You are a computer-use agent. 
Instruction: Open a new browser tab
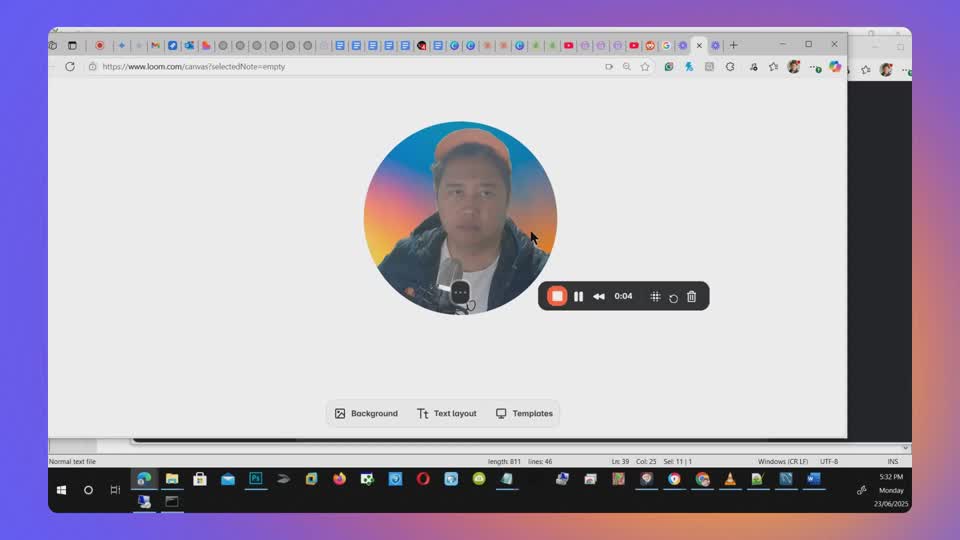coord(733,45)
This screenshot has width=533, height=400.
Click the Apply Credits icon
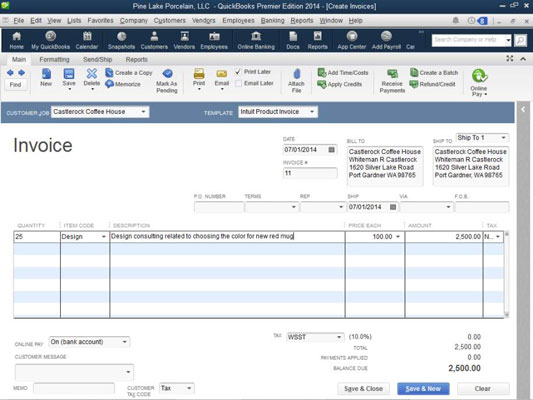pos(322,84)
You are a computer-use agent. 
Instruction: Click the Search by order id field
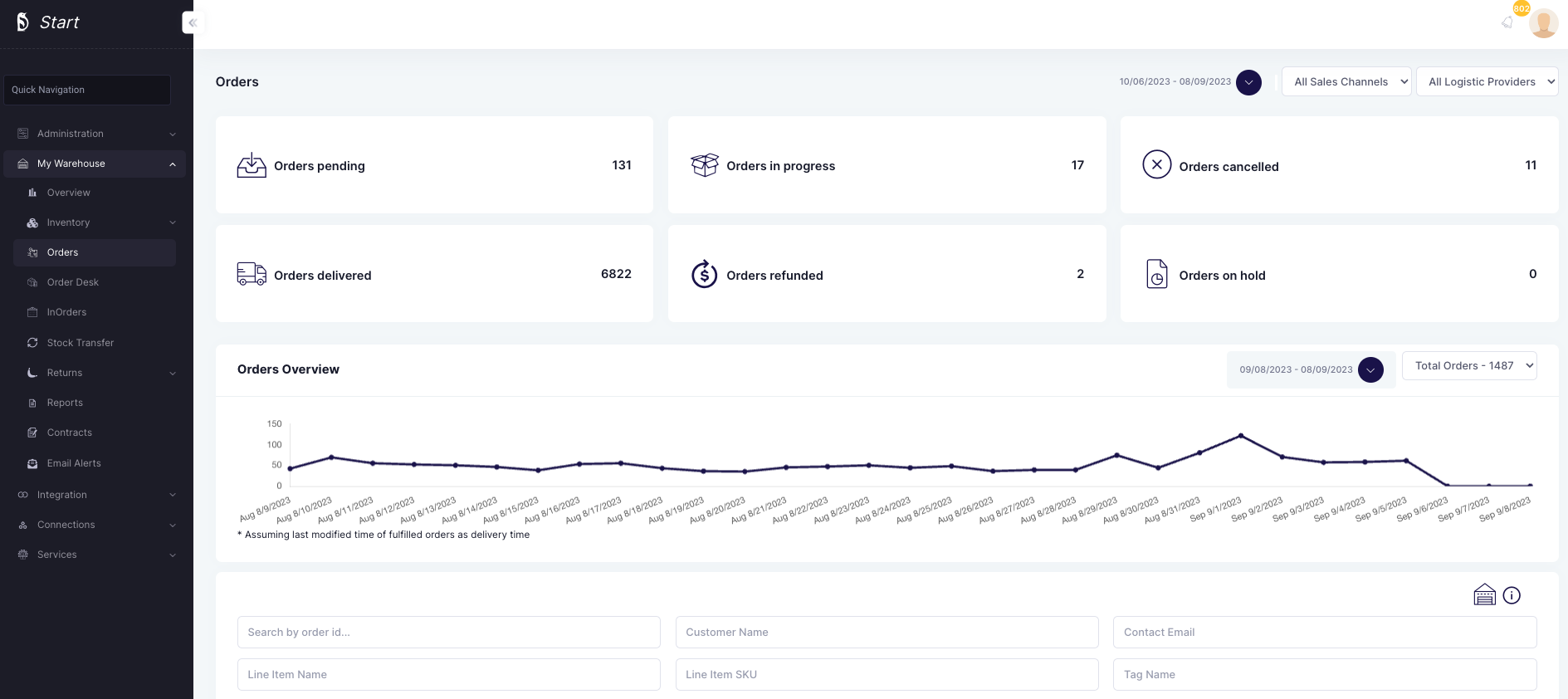pyautogui.click(x=448, y=632)
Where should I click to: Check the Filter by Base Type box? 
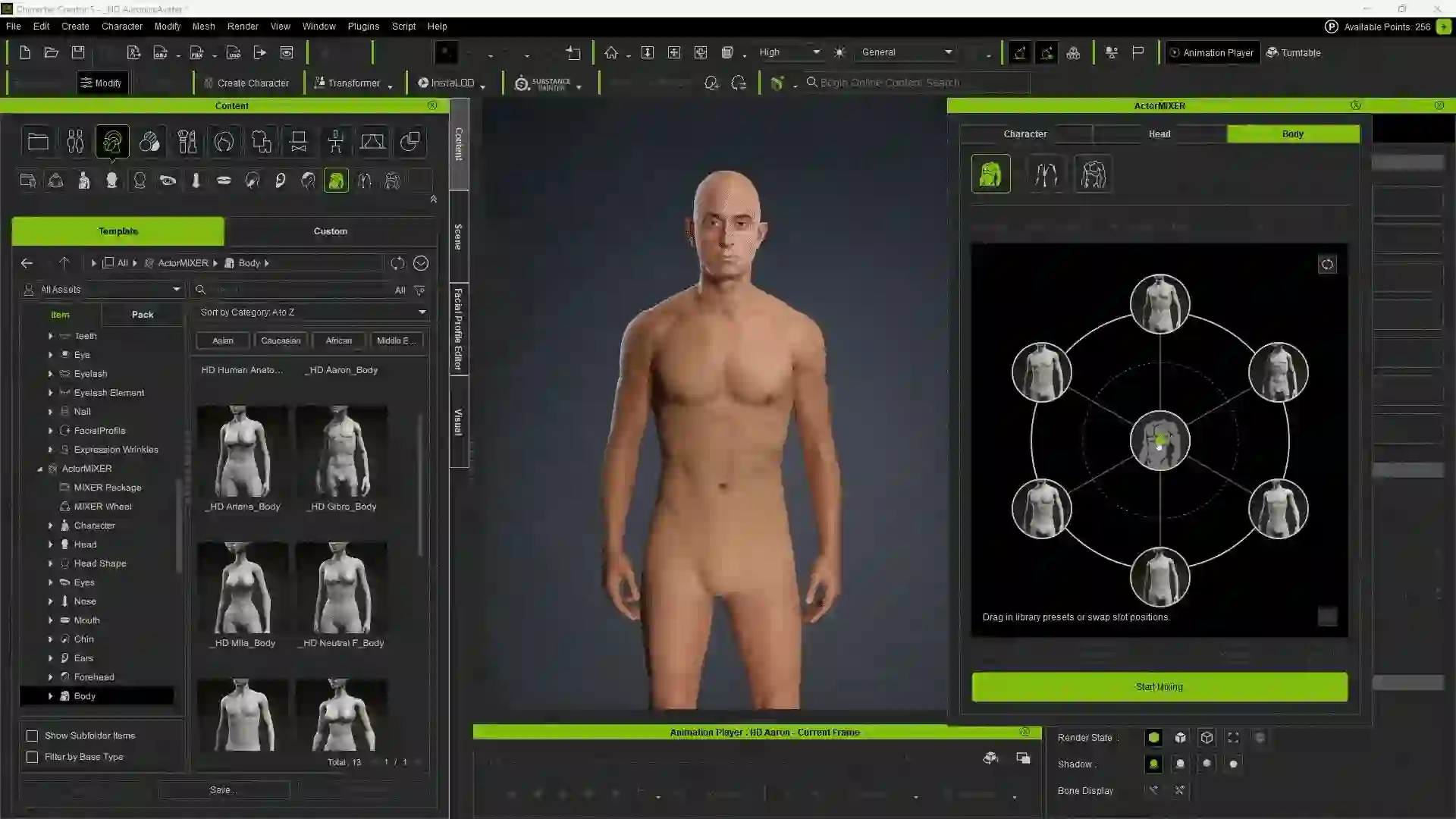(x=33, y=757)
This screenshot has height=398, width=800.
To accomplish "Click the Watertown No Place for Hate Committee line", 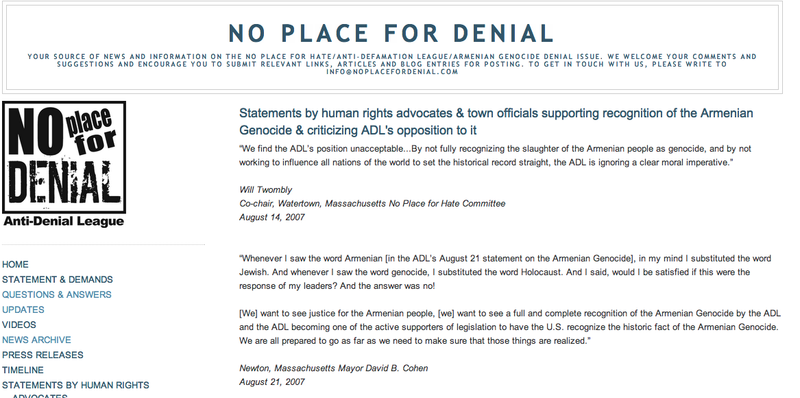I will [x=372, y=204].
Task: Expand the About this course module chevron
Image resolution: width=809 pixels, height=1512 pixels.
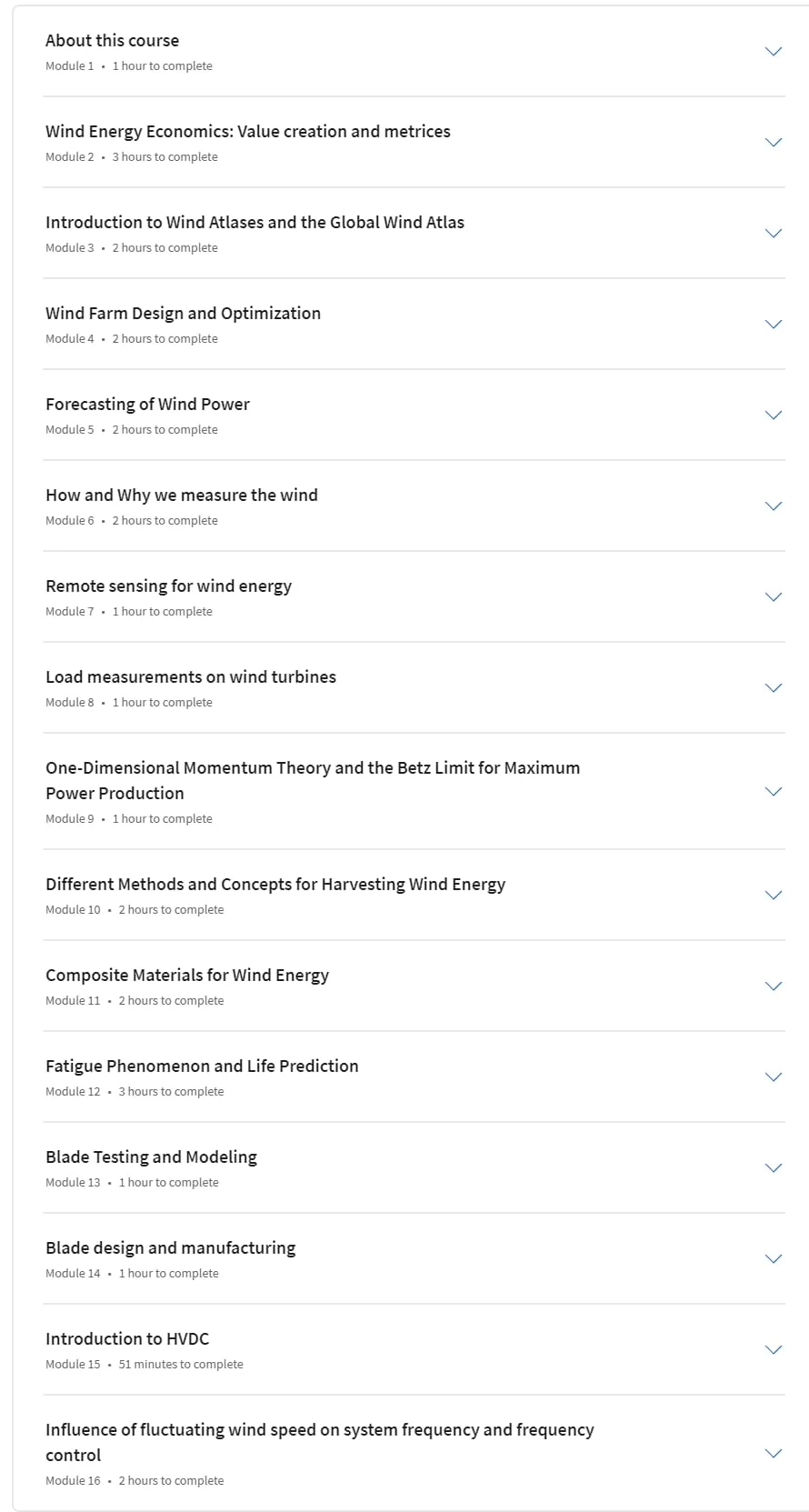Action: point(774,52)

####################

課題のねらい: 上のリストで「screenshot」という語を含む行をすべて見つけ、一字も変えずに書き写してください。

この課題の結果:
This screenshot has width=533, height=400.
This screenshot has height=398, width=800.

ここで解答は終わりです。